Riskfactorphobic doctors give misguided advice on asthma
There is no medical evidence to support the popular misconception that dairy foods can trigger asthma attacks, or that cutting out milk and other dairy products will alleviate asthma symptoms among sufferers. According to a recent Australian survey, however, 14% of GPs share the unfounded popular phobias about dairy products, 30% are confused and over half, even when they know the real facts, continue to "hedge their bets" by advising patients to use dietary modifications to treat asthma.
The National Asthma Campaign in Australia has warned that cutting out dairy foods is potentially harmful, particularly in young children, as these are the main source of calcium and a major source of riboflavin, protein and other vitamins in their diet. By advising patients to avoid these products, misguided GPs are putting them at risk of malnutrition and osteoporosis.
It is hard nowadays to find a food product that has not been the subject of a health scare, or 'linked' to a deadly disease, or branded carcinogen-of-the-week by six newspapers in search of a headline – and milk has for some time been a fashionable taboo-food among the chattering classes who define themselves through their imaginary allergies. One would hope, however, that GPs would have more sense than to believe everything they read in the papers, or everything they hear at dinner parties.

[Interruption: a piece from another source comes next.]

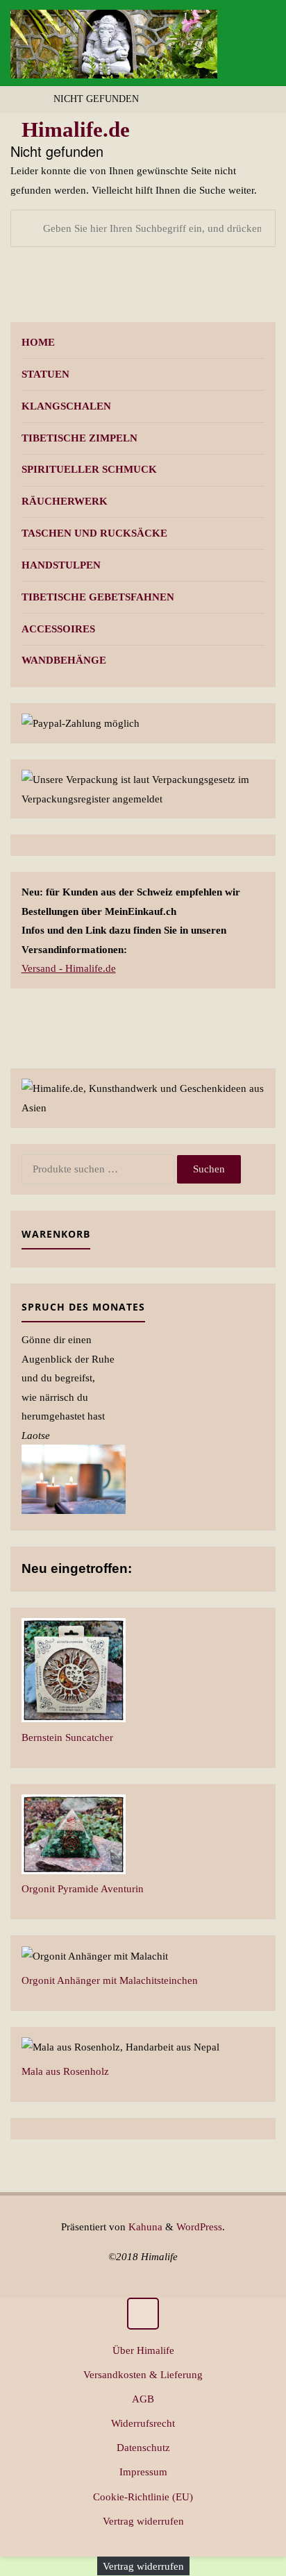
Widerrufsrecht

Unfortunately, it seems that many Australian GPs have succumbed to 'riskfactorphobia' – overreaction to health scares and warnings, resulting in fear, anxiety and attempts to follow contradictory or misguided advice. Riskfactorphobia is a common side effect of health scares, potentially damaging but at least understandable in laypersons with little knowledge of science, but seriously worrying when encountered among the medical profession.